Петя к своей палатке вернулся и сел у огня. Весь вечер ждать теперь, но нужно непременно до темноты дотерпеть. А лучше до середины ночи, пока все заснут. Стеречь-то зорко не будут, больно нужен цыганенок этот: не убил ведь никого, даже украсть не успел. А Петя его так оставить не мог. Аж в глазах темнело, как под плетьми его представлял.
К костру подошла девушка в простом польском платье, тепло улыбнулась Пете.
— Голодный? — участливо спросила она.
— Очень, Кать, — честно ответил он.
Катажину на русский лад Катей звали, она обвыклась давно. Она к ним прибилась, когда Польшу освобождали.
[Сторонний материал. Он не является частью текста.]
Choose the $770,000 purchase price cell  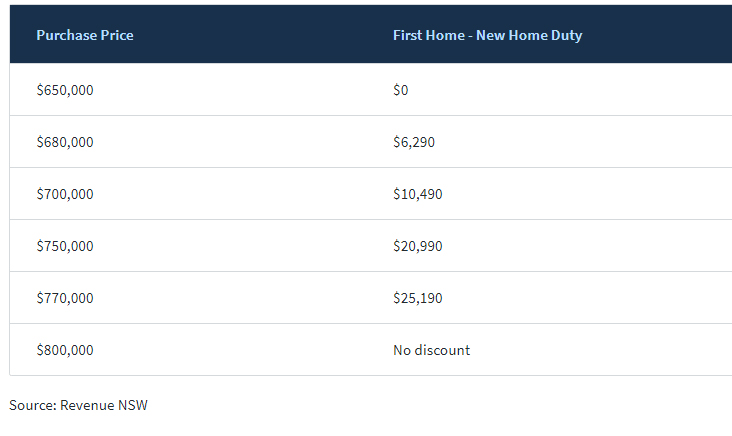click(65, 298)
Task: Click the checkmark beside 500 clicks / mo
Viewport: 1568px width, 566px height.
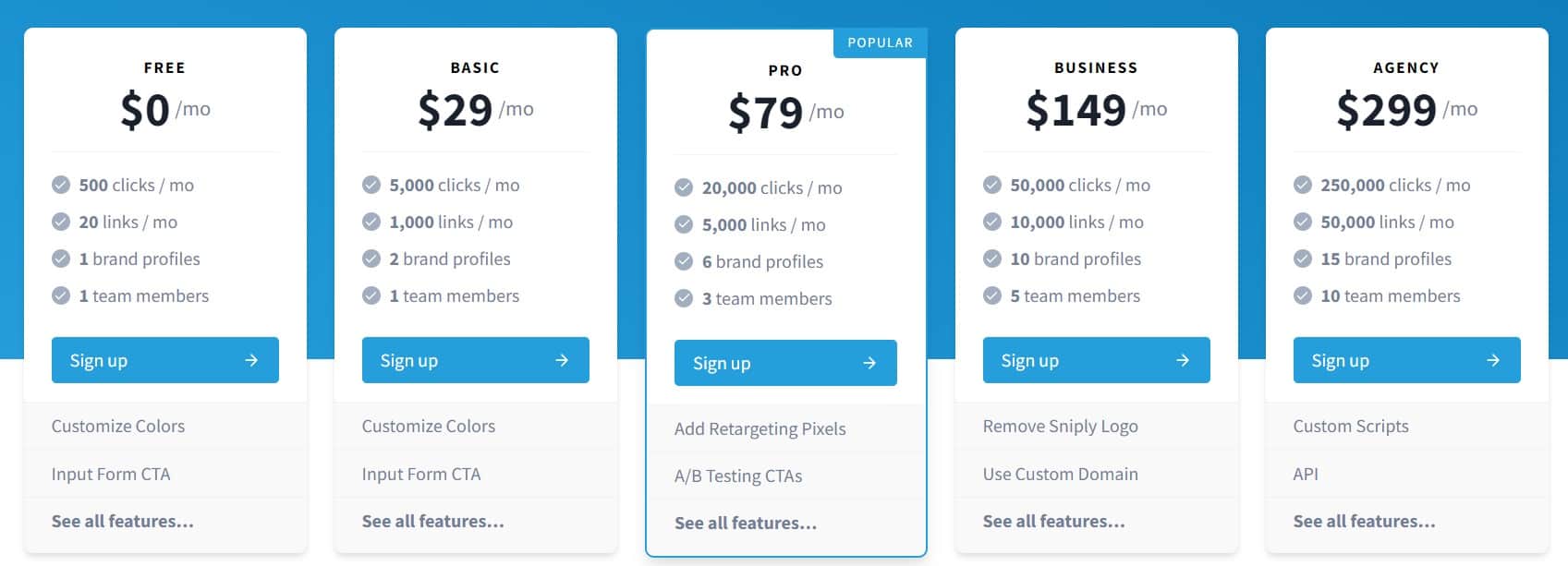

Она Федорова была, тот ее и спас от французских солдат, отбил в горящей деревне, не успели ничего стыдного сотворить. Вот хоть у кого-то тут счастье было: берег ее, Катенькой звал, да и ей он люб был. О детишках уж мечтали, как война окончится. А идти ей некуда было, деревни родной не осталось.
Она тут же котелок принесла, устроила у огня. Петя аж облизнулся.
Вот уж чего им не хватало в лагере, так это женской руки. Тут же палатка преобразилась, стоило ей прибраться там. Барин с Бекетовым тогда сами ей остаться разрешили, не дожидаясь, пока Федор попросит за нее.
А уж готовила как! Пете вот и в голову не пришло бы что вкусное выдумать: не подгорело и ладно. А Катажина умудрялась картошку с мясом так запечь, что не хватало ее никогда, добавки просили. Хотя непривычно сначала казалось по-польски: борщ с пельменями, колбаса с чесноком… Но на войне-то не будешь выбирать, да и вкусно было всякий раз.
Она Пете картошки положила, и он в рот потянул сразу. Обжегся тут же, закашлялся, и рассмеялись оба.
И тут Бекетов пришел — сразу в котелок заглянул, ухмыльнулся и рядом с Петей устроился. Тот вздохнул: вот только сядешь, так сразу набегут и достанется самая малость.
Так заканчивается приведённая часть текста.